* Dataset entries
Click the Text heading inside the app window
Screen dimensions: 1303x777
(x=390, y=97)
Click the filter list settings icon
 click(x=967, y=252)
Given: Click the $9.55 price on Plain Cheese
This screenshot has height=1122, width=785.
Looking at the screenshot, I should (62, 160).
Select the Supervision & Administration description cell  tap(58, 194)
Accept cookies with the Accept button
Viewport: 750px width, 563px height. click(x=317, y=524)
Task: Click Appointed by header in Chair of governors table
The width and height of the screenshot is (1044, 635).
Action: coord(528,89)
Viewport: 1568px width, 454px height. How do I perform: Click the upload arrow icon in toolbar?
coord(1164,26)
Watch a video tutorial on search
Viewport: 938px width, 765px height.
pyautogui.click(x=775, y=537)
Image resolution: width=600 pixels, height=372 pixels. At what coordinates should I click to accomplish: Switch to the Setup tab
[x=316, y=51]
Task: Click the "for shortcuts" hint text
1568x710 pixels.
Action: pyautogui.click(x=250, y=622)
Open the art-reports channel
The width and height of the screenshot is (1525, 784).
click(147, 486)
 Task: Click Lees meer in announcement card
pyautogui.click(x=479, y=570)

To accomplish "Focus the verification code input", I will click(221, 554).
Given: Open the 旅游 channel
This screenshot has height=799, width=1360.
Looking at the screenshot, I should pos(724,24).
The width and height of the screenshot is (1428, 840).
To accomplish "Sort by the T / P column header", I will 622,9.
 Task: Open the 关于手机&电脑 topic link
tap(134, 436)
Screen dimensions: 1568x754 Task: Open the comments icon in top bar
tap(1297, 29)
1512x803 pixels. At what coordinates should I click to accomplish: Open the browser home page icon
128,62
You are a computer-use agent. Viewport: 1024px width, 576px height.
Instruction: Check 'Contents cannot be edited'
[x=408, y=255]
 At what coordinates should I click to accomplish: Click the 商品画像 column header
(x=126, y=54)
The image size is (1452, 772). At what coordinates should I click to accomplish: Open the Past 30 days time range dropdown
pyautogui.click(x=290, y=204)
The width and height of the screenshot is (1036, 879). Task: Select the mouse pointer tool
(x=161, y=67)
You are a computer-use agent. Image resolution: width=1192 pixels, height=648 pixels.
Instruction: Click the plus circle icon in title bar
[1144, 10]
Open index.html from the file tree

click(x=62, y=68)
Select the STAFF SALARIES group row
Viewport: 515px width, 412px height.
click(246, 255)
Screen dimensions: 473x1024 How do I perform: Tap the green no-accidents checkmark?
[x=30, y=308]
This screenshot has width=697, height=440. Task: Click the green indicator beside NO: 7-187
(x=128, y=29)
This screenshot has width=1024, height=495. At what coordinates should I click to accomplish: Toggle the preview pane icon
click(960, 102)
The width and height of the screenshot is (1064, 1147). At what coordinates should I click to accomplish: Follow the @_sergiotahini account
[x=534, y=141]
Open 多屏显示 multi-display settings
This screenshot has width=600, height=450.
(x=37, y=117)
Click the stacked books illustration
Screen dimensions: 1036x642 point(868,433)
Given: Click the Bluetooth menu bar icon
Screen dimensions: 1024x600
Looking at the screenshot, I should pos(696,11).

* What is expected
Write the entries above out again. Match them exactly.

* Reply
Click the Text heading inside the app window
Screen dimensions: 1303x777
(x=390, y=97)
Click the filter list settings icon
 click(x=967, y=252)
Given: Click the $9.55 price on Plain Cheese
This screenshot has height=1122, width=785.
Looking at the screenshot, I should (62, 160).
Select the Supervision & Administration description cell  tap(58, 194)
Accept cookies with the Accept button
Viewport: 750px width, 563px height. click(x=317, y=524)
Task: Click Appointed by header in Chair of governors table
The width and height of the screenshot is (1044, 635).
Action: coord(528,89)
Viewport: 1568px width, 454px height. How do I perform: Click the upload arrow icon in toolbar?
coord(1164,26)
Watch a video tutorial on search
Viewport: 938px width, 765px height.
pyautogui.click(x=775, y=537)
Image resolution: width=600 pixels, height=372 pixels. At what coordinates should I click to accomplish: Switch to the Setup tab
[x=316, y=51]
Task: Click the "for shortcuts" hint text
1568x710 pixels.
Action: pyautogui.click(x=250, y=622)
Open the art-reports channel
The width and height of the screenshot is (1525, 784).
click(147, 486)
 Task: Click Lees meer in announcement card
pyautogui.click(x=479, y=570)

To accomplish "Focus the verification code input", I will click(221, 554).
Given: Open the 旅游 channel
This screenshot has height=799, width=1360.
Looking at the screenshot, I should pos(724,24).
The width and height of the screenshot is (1428, 840).
To accomplish "Sort by the T / P column header", I will 622,9.
 Task: Open the 关于手机&电脑 topic link
tap(134, 436)
Screen dimensions: 1568x754 Task: Open the comments icon in top bar
tap(1297, 29)
1512x803 pixels. At what coordinates should I click to accomplish: Open the browser home page icon
128,62
You are a computer-use agent. Viewport: 1024px width, 576px height.
Instruction: Check 'Contents cannot be edited'
[x=408, y=255]
 At what coordinates should I click to accomplish: Click the 商品画像 column header
(x=126, y=54)
The image size is (1452, 772). At what coordinates should I click to accomplish: Open the Past 30 days time range dropdown
pyautogui.click(x=290, y=204)
The width and height of the screenshot is (1036, 879). Task: Select the mouse pointer tool
(x=161, y=67)
You are a computer-use agent. Image resolution: width=1192 pixels, height=648 pixels.
Instruction: Click the plus circle icon in title bar
[1144, 10]
Open index.html from the file tree

click(x=62, y=68)
Select the STAFF SALARIES group row
Viewport: 515px width, 412px height.
click(246, 255)
Screen dimensions: 473x1024 How do I perform: Tap the green no-accidents checkmark?
[x=30, y=308]
This screenshot has width=697, height=440. Task: Click the green indicator beside NO: 7-187
(x=128, y=29)
This screenshot has width=1024, height=495. At what coordinates should I click to accomplish: Toggle the preview pane icon
click(960, 102)
The width and height of the screenshot is (1064, 1147). At what coordinates should I click to accomplish: Follow the @_sergiotahini account
[x=534, y=141]
Open 多屏显示 multi-display settings
This screenshot has width=600, height=450.
(x=37, y=117)
Click the stacked books illustration
Screen dimensions: 1036x642 point(868,433)
Given: Click the Bluetooth menu bar icon
Screen dimensions: 1024x600
Looking at the screenshot, I should pos(696,11).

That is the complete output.